Carlos dropped a bunch of rambutans, dusted off his hands, and slid her a speaking glance. It said, it’s time for us to get the hell out of here.

Her expression and the subtle little tilt of her head toward the girl replied, well, duh, but first…the girl.

He sighed and turned to crook a finger at the child. The scamp immediately grabbed Abby’s arm in a death grip, adamantly shaking her head. Abby couldn’t really blame the little girl for her fear. Carlos pretty much looked the part he played. Big, mean, and threatening. Especially with those black tattoos running along the insides of his forearms and peeking from the back collar of his tank top.

Taking the sweet bit of adorableness onto her lap, she nodded and leaned over to pat Carlos’s muscular shoulder, showing the girl without using words, see, he’s a super nice guy. “Will you explain to her that Carlos is a doctor?” she asked Yonus.

“Are you?” Yonus turned to Carlos, his surprise evident both in his tone and his face.

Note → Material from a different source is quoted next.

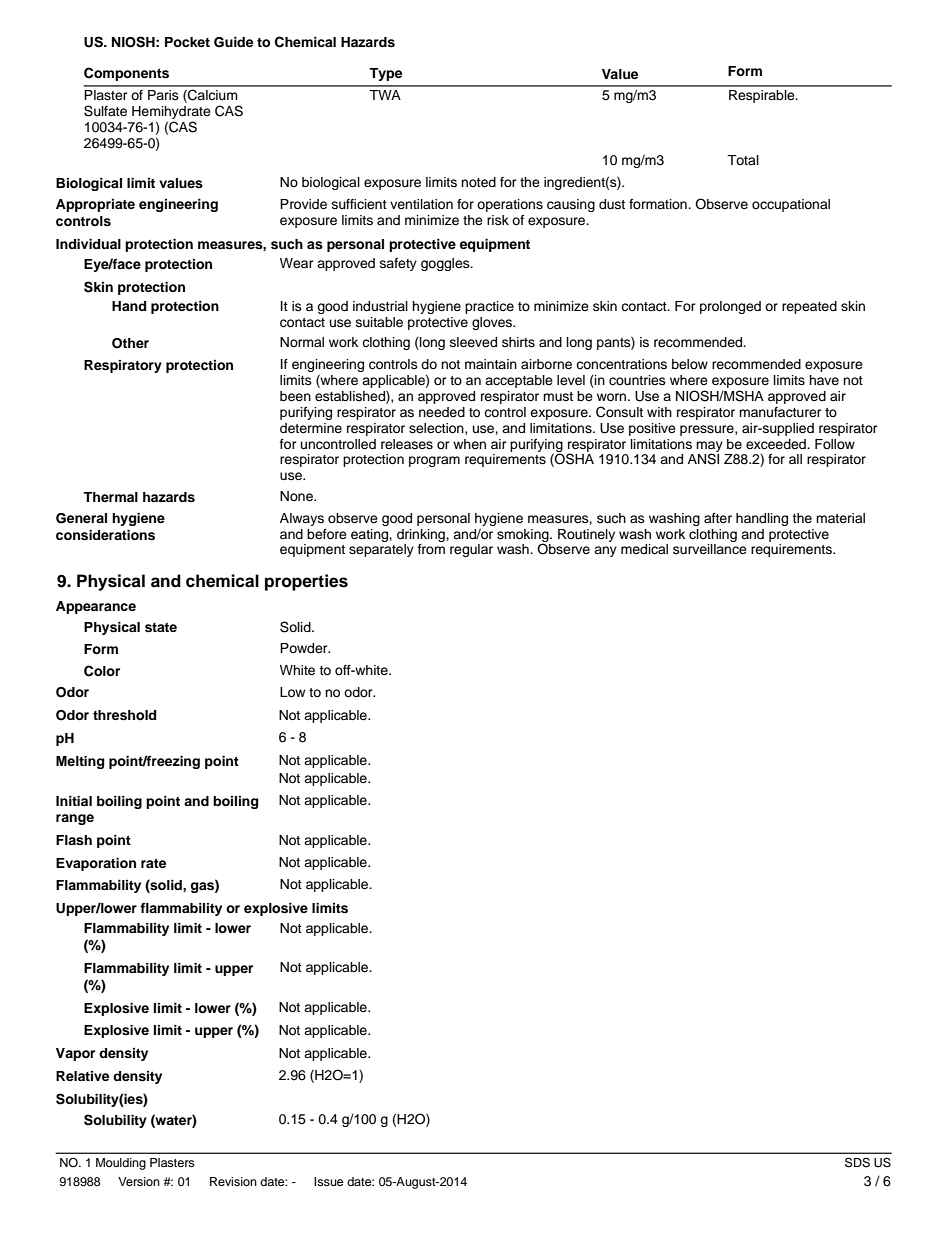  I want to click on Type, so click(385, 74).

“Sí. In a manner of speaking,” Carlos admitted, leaning toward the girl who was wriggling on Abby’s lap. The minute he got close, the little cherub went as still as the large gray stones the villagers had used to line the stream’s edge.

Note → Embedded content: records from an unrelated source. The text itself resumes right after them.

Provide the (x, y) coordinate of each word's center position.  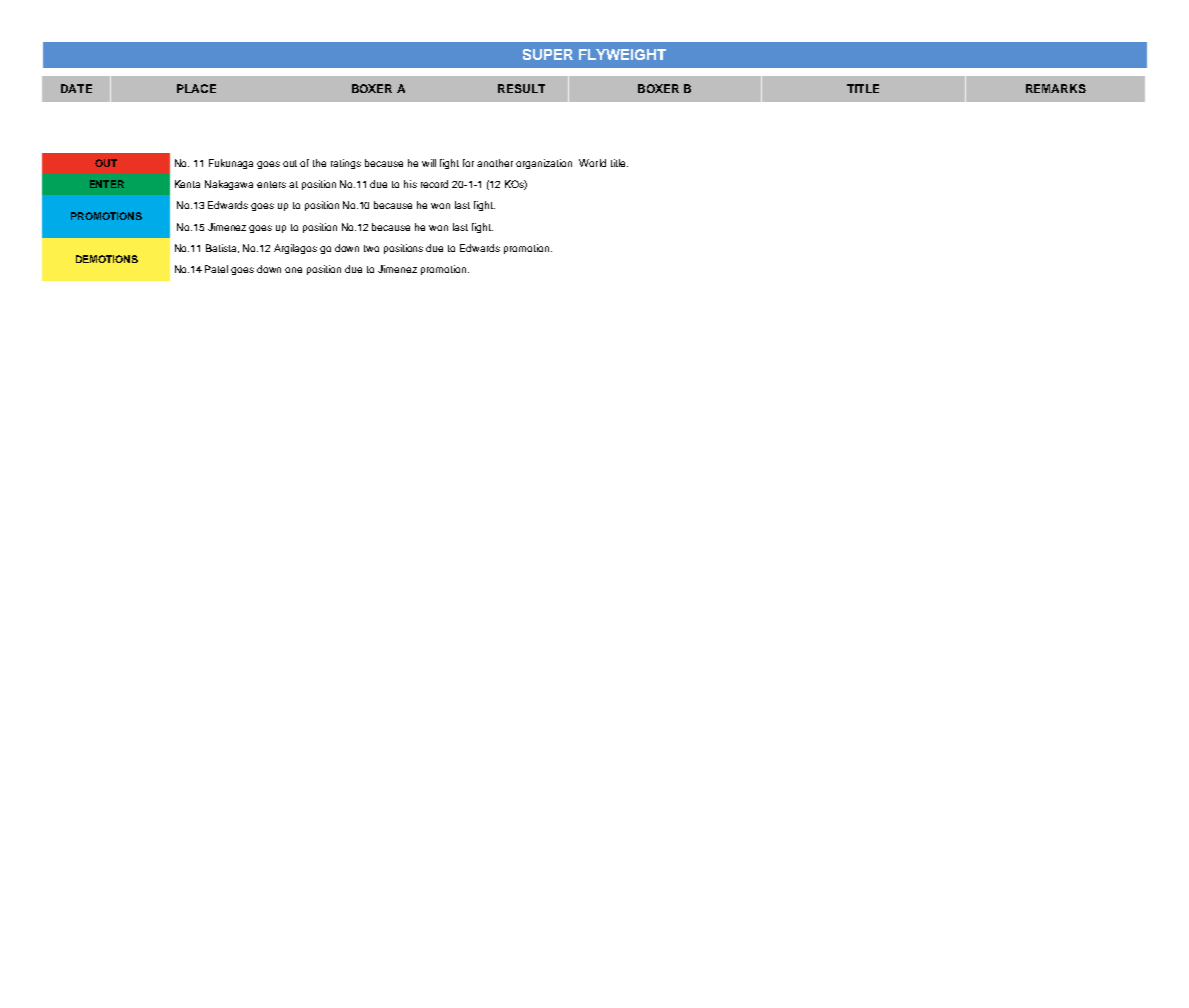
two (371, 248)
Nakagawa (229, 185)
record (434, 184)
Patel (216, 269)
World (592, 163)
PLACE (196, 88)
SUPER (548, 54)
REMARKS (1056, 88)
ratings (346, 164)
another (495, 163)
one (293, 270)
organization (544, 164)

Yonus uttered a string of incomprehensible syllables to the little girl, and Abby twisted to the side to see if she understood what Yonus was telling her. Those big, black eyes blinked a couple of times before that cute chin tilted up and down in a jerky nod.

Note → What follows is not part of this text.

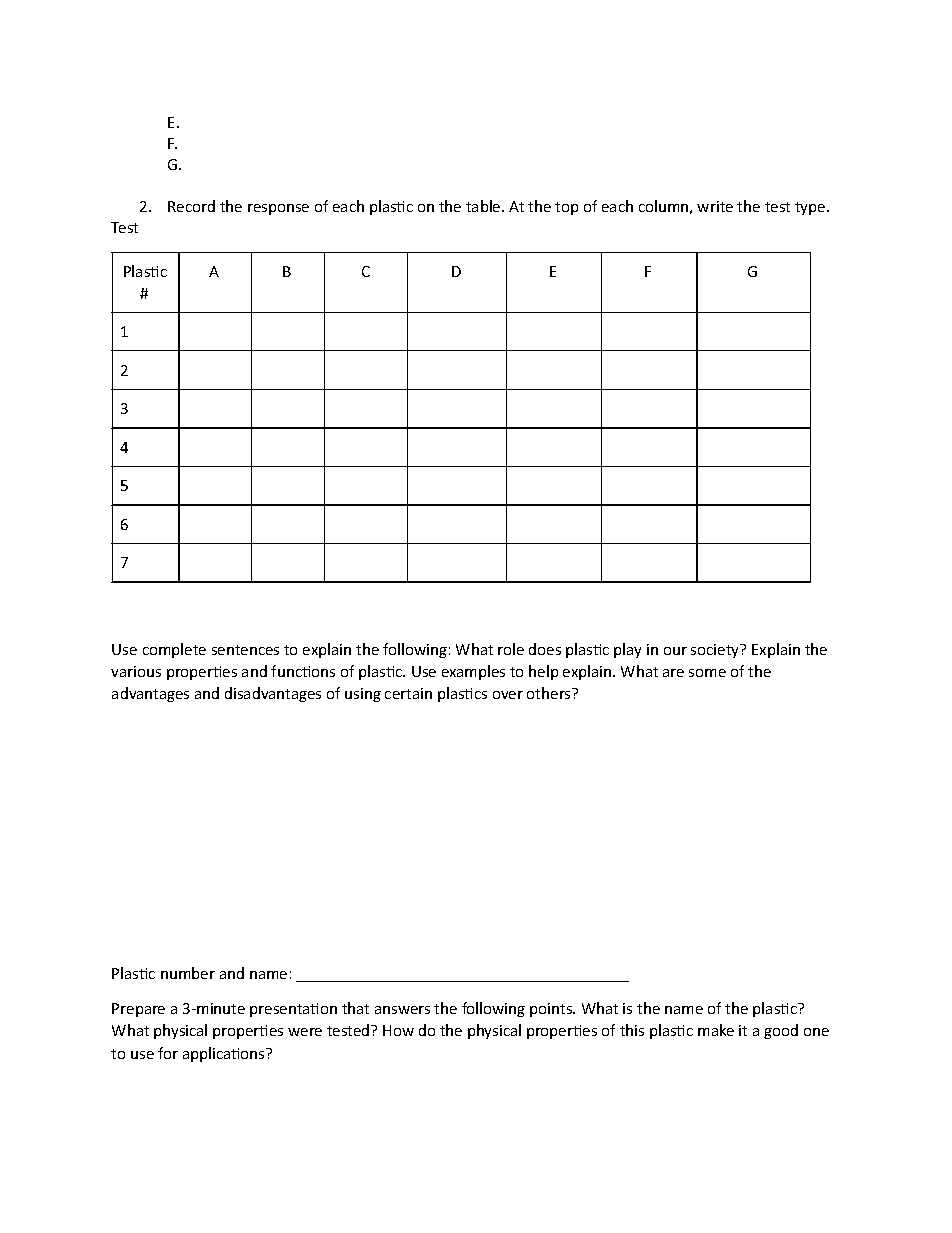 The image size is (952, 1233). I want to click on some, so click(707, 673).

Carefully, gently, Carlos pressed her eyelids wide. Abby could feel the girl stop breathing, every muscle in her tiny body quivering like a jungle leaf during the height of monsoon season.

“Quickly, Carlos,” she whispered. “She’s about to bolt.”

“Just a second more.”

“And it would probably help matters if you weren’t wearing a frown that says you munch on little girls for an afternoon snack.”

He looked at her, pulling a face, so she flattened her expression. One corner of his mouth twitched. This time he smiled at the girl before bending close to peer into her eyes.

Slowly, hesitantly, the girl raised her arm and pressed a timid finger into his dimple, proving the damned thing was irresistible to anything with ovaries. She squirmed and giggled with delight when Carlos winked at her before quickly turning his head to kiss the tip of her little digit.

Right on, sister, Abby thought, I know just how you feel.

“Bacterial infection,” he murmured, sitting back. “Not river blindness.”

She waited for him to go on, but it quickly became apparent he had no intention to.

“Carlos,” she admonished him, “would you care to elaborate?”

He grumbled something under his breath.

She raised an eyebrow.

He pursed his lips.

She lifted her remaining eyebrow.

Sighing, he said in a harried rush, “I don’t see the telltale nodules on her upper lids. And considering it runs in her family and isn’t present throughout the entire village, I’d say it’s spread through repeated contact with infected persons and their belongings, or perhaps it is some sort of genetic predisposition to that specific type of infection. But it is definitely not caused by the bite of the black fly, which is how river blindness is contracted. Besides, river blindness is rare in this part of the world.”